Module 13 is a pre-treatment module, such as a plasma process for activating a surface of the receiving media for better adhesion. This may not be necessary for all media, but can be used advantageously in the case of media that do not absorb water very well. Alternatively, the pre-treatment module 13 is an additional printhead for depositing an initial material onto the receiving media. This material may be beneficial for improving the adhesion of the ink to the media or may work to bind one of the components in the ink. The application of the pre-treatment module depends on the type of media that is printed upon.
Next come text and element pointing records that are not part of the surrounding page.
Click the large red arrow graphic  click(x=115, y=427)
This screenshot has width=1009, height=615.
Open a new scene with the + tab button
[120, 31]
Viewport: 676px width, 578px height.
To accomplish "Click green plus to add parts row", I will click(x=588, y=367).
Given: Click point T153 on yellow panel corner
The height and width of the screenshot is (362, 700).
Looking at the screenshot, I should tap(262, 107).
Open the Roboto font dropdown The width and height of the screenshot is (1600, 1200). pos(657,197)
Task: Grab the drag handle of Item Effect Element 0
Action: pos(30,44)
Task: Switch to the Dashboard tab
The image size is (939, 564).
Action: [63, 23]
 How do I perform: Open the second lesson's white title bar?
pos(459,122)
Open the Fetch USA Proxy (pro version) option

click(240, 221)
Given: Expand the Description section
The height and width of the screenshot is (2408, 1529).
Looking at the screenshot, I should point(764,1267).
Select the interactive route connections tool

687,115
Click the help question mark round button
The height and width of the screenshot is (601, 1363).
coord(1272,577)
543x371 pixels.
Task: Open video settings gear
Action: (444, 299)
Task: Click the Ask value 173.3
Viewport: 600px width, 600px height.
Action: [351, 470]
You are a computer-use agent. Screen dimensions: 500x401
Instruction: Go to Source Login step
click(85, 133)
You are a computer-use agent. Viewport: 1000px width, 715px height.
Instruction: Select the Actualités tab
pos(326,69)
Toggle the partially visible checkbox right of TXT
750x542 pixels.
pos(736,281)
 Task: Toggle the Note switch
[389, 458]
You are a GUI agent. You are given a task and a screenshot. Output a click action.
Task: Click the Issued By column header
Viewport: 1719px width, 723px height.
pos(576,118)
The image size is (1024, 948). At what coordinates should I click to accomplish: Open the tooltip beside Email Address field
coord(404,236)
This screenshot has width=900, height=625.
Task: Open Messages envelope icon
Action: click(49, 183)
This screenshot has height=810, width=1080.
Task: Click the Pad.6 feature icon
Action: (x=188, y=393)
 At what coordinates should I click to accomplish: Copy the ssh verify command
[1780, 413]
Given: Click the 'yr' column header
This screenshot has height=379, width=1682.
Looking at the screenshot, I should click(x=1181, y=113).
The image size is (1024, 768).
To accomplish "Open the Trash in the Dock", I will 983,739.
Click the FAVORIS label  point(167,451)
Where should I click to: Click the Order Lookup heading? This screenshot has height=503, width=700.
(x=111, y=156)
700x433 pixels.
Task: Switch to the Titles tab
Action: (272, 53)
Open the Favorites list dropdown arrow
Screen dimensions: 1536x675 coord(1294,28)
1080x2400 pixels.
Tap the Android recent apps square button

In a further processing module, 14, the ink is deposited onto the receiving media by printheads that have effectively 1200 nozzles per inch. In another embodiment the nozzle density is 2400 nozzles per inch. Commonly four different inks are applied in the colors black, cyan, magenta and yellow, but in the case of production printing often additional inks in the colors orange, violet and green are used. Hereby a sufficiently large color gamut is obtained. The subsequent module 15 provides hot air to remove redundant water from the printed ink layer, which brings the polymer particulates in the ink closer together. Finally, module 16 is set to induce film formation in the remaining material. In the invented embodiment, the film formation is caused by wetting the material with finely dispersed water droplets. These can be supplied by a separate printhead. This freshly applied water is removed by a combination of heat, raising the temperature to 50 degrees Celsius and reduced vapor pressure, in this particular embodiment 20 hectoPascal. Alternatively, a repetitive heating and cooling of the substrate is applied with a module 20 as shown in FIG. 3. The cooling part of the process causes water to condense on the medium with the ink layer on top, whereas the heating part causes the condensed water to evaporate. The cooling is provided by gas of a temperature of 10 degrees Celsius at the inlet 21, the gas coming out from outlet 22 at a temperature close to the medium temperature. In a next compartment, heated gas of a temperature of 50 degrees Celsius is provided to heat the medium, thereby causing the condensed water to evaporate. By repeating this process for a number of times, in this case five times, the film formation was found to be induces and the ink was strongly bound to the medium.

The skilled person will recognise that other embodiments are possible within the scope of the appended claims.